**SELECTED EXCERPT**

Storytellers may not be born, but it can start pretty early.
Imagine a young girl, decades ago, in the backyard of a home on Staten Island, in New York City. She is drawing pictures with crayons, but listening, too. The adults are telling stories — English mixes with Yiddish — and fanning themselves in the heat. Depending on the tale, there is laughter, or outrage, but always, the power of the story. The girl keeps listening.
Pamela Phillips Olson — the girl with the crayons — is today a psychotherapist in private practice in Madison. Listening is part of her livelihood.
A few years ago, Olson — who volunteers at Lechayim, a weekly lunch program of Jewish Social Services in Madison — decided to utilize her listening skills to help preserve the stories of the people who attend the Lechayim lunches. To do it, Olson had to become a writer, a storyteller herself. She did it well enough that her Lechayim profiles are published each month in the Madison Jewish News, in a column called “Spotlight.”
Now those columns — some 35 in all — will be displayed, accompanied by photos, in an exhibit titled “The Life Memories Project,” from 11 a.m. to noon on Oct. 27, in advance of the Lechayim lunch at Temple Beth El. It is open to the public, and Olson will speak.
Olson often does her interviews right at the Lechayim lunches.
“It’s generous of them to share their stories,” she said. “I’m honored to hear them.”
What might be most interesting, perusing the pieces, is the variety of experiences of the subjects.
Olson began her June 2013 column with this:
“When Nelson Mandela was sentenced to prison in 1965, 15-year-old Hilary Blue was on the front lines demonstrating against apartheid in her homeland of South Africa.”
According to Olson’s profile, Blue moved to Madison, with her partner, four years ago. Her memories of South Africa remain vivid: learning piano from her dad, and playing Beethoven at 5; being pelted with eggs by police while demonstrating in advance of a speech by Robert Kennedy; and traveling to London to visit an aunt, an anti-apartheid activist, and finding her aunt’s telephone tapped.
“Six thousand miles away from South Africa,” Blue told Olson, “the security police were still checking up on her!”

**TASKS**
1 > In the article about Pamela Phillips Olson, what is the title of the exhibit that will display her columns?
2 > Does each statement agree with the article about Pamela Phillips Olson? Answer yes or no for each, quoting the deciding words. (a) Olson's Lechayim profiles appear in a column called "Spotlight." (b) The exhibit is closed to the public. (c) Hilary Blue moved to Madison ten years ago.
3 > Write the next part of the article about Pamela Phillips Olson and her Lechayim profiles, starting after its final sentence.
None of the records has any bearing on the work asked here.

**RECORDS PROVIDED**
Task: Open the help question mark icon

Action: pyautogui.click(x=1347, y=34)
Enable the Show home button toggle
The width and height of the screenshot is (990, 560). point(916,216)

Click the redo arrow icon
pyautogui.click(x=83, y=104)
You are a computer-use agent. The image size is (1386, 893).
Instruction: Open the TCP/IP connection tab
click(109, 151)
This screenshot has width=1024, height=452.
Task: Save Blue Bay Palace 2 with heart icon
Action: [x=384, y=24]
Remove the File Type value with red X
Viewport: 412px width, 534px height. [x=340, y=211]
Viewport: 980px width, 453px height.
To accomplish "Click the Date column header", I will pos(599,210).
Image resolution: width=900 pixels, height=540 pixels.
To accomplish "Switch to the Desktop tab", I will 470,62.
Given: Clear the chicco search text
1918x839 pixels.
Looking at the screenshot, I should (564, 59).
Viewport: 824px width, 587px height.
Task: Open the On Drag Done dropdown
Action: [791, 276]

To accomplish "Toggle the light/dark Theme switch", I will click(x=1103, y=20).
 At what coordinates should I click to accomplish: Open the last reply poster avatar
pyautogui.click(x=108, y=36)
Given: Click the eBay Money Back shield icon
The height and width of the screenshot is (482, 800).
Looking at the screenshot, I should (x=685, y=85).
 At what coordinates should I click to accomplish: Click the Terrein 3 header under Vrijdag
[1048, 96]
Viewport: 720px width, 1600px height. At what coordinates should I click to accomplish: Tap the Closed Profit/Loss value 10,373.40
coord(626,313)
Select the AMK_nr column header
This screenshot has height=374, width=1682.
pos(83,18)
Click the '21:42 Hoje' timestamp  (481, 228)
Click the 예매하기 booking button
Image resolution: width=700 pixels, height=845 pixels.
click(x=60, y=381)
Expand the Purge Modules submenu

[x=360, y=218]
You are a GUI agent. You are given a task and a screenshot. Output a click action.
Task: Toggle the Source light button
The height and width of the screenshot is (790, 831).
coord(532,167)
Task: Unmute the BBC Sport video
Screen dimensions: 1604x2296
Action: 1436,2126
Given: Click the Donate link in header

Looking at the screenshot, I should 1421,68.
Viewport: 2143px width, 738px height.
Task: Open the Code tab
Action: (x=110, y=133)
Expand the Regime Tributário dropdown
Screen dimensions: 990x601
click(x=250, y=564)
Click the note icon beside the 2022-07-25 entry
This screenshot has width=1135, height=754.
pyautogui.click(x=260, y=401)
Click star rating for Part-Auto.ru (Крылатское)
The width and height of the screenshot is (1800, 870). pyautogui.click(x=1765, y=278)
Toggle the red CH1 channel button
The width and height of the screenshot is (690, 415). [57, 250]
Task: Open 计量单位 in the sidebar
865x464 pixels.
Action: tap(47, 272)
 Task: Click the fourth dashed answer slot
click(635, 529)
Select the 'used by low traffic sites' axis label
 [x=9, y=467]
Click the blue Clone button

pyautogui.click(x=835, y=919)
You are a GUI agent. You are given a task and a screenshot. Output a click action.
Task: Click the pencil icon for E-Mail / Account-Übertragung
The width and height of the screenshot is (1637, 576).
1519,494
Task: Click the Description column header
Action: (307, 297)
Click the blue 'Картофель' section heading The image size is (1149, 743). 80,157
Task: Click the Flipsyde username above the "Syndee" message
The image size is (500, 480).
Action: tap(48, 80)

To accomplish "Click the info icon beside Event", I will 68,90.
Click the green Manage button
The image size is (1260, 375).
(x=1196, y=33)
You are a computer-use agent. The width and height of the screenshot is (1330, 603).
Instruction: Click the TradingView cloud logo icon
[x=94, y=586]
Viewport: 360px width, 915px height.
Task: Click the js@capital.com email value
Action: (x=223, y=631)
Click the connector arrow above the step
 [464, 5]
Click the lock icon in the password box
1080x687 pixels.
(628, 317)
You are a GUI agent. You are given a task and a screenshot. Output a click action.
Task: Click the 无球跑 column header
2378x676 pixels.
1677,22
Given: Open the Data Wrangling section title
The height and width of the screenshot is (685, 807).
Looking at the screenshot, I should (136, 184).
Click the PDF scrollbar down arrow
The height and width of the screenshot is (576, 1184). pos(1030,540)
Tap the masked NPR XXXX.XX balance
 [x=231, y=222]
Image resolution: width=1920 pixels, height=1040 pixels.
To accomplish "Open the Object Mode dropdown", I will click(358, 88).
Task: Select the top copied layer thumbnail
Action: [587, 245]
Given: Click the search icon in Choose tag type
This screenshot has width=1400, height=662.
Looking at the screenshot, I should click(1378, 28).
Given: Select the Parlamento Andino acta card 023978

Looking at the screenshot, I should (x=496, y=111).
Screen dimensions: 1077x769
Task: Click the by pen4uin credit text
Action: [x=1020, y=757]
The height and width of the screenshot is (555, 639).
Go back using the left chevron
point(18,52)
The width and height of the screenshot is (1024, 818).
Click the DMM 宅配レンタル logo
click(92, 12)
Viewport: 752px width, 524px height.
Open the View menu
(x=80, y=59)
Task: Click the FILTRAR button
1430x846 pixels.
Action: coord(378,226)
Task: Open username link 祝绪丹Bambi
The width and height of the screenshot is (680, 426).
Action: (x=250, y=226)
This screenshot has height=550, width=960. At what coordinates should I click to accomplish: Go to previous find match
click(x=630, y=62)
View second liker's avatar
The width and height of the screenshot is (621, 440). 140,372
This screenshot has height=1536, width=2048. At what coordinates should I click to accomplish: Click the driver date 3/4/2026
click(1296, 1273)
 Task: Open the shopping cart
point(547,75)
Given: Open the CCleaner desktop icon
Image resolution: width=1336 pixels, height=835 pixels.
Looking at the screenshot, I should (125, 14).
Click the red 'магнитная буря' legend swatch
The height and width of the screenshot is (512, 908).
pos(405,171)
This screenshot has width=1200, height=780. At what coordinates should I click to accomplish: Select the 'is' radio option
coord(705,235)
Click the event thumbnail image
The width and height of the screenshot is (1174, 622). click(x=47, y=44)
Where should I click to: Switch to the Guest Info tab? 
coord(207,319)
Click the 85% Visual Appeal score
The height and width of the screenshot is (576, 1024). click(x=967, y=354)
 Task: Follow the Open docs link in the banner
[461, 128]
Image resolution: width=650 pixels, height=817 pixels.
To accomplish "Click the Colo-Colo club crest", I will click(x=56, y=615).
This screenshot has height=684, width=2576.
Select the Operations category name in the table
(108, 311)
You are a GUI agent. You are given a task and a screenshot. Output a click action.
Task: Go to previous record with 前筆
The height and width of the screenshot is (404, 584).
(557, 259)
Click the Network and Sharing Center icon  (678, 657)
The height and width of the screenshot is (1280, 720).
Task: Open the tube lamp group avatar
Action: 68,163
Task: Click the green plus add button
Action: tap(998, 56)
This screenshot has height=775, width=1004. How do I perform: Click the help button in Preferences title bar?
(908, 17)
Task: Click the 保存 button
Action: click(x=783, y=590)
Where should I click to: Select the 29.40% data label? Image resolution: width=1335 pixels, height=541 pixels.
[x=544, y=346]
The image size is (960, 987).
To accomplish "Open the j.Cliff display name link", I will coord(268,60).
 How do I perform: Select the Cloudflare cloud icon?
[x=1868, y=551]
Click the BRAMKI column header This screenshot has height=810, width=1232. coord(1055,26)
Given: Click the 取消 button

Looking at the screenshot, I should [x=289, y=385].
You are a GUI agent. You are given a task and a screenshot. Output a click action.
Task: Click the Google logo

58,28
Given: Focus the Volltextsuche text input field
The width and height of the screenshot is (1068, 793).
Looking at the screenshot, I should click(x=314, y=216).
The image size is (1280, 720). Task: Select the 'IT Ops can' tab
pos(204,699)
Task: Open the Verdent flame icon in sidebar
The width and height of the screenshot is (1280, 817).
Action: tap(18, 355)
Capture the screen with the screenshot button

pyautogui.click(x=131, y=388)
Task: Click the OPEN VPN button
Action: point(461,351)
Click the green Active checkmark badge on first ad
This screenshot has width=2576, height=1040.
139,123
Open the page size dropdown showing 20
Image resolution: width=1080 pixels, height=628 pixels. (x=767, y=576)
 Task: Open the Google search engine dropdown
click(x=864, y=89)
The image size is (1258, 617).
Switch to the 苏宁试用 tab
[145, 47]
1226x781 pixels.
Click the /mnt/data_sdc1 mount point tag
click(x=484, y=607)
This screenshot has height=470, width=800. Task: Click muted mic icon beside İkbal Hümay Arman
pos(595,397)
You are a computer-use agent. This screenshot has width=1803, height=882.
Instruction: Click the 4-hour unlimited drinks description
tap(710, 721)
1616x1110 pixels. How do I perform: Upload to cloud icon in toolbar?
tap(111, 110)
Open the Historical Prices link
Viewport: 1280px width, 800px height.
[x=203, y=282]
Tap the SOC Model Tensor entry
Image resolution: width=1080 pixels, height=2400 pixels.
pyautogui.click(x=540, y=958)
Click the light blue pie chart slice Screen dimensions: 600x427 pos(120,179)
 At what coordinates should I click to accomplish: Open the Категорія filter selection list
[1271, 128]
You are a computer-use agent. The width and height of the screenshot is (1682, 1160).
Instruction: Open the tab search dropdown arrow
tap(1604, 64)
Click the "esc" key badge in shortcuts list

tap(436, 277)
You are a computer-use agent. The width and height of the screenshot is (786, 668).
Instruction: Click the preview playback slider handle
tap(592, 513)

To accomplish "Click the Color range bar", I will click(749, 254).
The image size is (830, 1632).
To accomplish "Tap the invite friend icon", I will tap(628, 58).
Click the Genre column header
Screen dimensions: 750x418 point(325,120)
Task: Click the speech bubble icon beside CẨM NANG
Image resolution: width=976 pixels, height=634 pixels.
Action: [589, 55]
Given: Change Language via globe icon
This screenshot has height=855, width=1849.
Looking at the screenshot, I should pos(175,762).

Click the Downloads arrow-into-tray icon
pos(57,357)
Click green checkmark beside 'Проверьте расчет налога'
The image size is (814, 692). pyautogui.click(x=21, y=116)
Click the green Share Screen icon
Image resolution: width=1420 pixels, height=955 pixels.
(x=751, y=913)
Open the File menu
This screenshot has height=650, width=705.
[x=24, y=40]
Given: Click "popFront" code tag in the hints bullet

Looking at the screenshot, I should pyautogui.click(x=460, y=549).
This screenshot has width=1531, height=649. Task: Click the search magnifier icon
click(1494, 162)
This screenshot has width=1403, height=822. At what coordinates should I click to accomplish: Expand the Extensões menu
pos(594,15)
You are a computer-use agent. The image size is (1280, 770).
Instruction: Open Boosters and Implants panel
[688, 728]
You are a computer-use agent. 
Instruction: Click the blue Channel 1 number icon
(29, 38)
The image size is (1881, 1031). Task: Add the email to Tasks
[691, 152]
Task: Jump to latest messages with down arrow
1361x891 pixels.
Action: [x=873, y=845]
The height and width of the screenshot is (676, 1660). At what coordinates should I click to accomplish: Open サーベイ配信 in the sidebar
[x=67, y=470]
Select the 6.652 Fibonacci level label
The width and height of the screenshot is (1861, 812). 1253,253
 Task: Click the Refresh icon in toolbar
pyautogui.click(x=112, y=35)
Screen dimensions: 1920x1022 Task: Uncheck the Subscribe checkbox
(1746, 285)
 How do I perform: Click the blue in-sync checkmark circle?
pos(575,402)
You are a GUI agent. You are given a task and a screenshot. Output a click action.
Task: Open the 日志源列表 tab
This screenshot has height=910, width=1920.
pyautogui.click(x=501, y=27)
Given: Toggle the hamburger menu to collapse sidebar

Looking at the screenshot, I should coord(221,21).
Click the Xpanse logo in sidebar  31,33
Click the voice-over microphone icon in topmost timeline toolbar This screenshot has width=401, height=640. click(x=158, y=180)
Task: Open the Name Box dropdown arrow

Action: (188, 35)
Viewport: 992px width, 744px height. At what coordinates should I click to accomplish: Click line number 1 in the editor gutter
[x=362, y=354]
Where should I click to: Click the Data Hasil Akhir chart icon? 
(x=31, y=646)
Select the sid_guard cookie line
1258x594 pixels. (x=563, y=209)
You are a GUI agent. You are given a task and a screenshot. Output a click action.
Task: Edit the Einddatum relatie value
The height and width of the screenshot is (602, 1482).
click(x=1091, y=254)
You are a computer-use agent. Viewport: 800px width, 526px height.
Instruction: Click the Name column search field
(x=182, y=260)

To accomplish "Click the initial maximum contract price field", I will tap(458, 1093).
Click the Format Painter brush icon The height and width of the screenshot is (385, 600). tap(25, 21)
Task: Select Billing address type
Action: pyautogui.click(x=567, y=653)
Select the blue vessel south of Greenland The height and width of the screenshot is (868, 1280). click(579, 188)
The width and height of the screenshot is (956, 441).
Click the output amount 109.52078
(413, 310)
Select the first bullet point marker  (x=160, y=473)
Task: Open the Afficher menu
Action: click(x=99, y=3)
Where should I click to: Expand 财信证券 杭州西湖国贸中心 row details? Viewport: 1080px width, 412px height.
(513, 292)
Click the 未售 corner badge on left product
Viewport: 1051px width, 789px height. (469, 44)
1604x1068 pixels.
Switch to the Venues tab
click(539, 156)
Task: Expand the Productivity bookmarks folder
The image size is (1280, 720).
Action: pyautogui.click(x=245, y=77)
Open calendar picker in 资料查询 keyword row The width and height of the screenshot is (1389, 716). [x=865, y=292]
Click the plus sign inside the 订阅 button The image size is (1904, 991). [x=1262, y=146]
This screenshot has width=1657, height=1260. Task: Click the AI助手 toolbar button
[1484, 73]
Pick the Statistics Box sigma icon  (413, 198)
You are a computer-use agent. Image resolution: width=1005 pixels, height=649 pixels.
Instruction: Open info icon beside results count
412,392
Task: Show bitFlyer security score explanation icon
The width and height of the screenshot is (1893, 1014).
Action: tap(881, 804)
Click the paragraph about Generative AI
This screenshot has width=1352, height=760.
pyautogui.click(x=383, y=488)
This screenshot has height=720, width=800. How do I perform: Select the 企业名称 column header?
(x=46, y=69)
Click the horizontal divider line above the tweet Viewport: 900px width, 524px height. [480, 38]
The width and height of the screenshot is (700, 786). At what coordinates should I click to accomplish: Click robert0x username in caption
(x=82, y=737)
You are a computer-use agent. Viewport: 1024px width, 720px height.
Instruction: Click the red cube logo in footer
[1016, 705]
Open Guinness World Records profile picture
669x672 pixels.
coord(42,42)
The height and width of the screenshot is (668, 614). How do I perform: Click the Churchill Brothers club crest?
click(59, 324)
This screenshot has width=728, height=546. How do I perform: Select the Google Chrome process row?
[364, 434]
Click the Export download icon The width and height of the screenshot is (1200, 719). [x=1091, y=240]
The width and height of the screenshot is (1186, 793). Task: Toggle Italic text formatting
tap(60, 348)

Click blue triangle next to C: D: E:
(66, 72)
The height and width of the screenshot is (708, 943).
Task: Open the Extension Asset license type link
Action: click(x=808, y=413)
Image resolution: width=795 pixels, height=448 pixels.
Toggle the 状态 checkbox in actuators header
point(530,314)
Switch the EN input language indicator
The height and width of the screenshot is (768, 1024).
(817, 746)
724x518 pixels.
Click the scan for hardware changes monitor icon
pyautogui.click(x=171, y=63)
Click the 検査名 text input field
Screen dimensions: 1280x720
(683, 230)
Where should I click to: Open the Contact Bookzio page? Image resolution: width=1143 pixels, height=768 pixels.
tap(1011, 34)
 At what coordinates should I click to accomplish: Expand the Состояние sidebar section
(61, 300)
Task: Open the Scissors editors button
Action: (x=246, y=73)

**RESPONSES TO THE EXERCISE**
1 > "The Life Memories Project."

2 >
(a) Yes: "her Lechayim profiles are published each month in the Madison Jewish News, in a column called “Spotlight.”"
(b) No: "It is open to the public, and Olson will speak."
(c) No: "Blue moved to Madison, with her partner, four years ago."

3 >
Then there’s Charlie Meyer, a retired Madison psychiatrist, originally from Philadelphia, who recalled volunteering for civil rights causes in the South prior to starting medical school. In 1966, James Meredith led the March Against Fear from Tennessee to Mississippi. Early on, Meredith was shot.
“While Meredith was hospitalized,” Olson wrote, in her column on Meyer, this past March, “Charlie and others continued the march. When they stopped in a field to rest, they were tear-gassed and beaten.”
Meyer described the experience: “The police hit me with the butt of a rifle and kicked with steel-toed boots. I returned home for several days to recuperate.” He returned, to Alabama, and helped inoculate children against polio and other diseases.
Olson marched for civil rights and peace herself. She grew up in that house on Staten Island before attending Hunter College and Yeshiva University’s School of Social Work. Olson came to Madison in the late 1980s with her husband, Steven Olson, who had attended UW-Madison. Steven, prior to retirement, worked as an English teacher at West High School. Their three adult children are far-flung, currently living in Hong Kong, Brazil and New York City.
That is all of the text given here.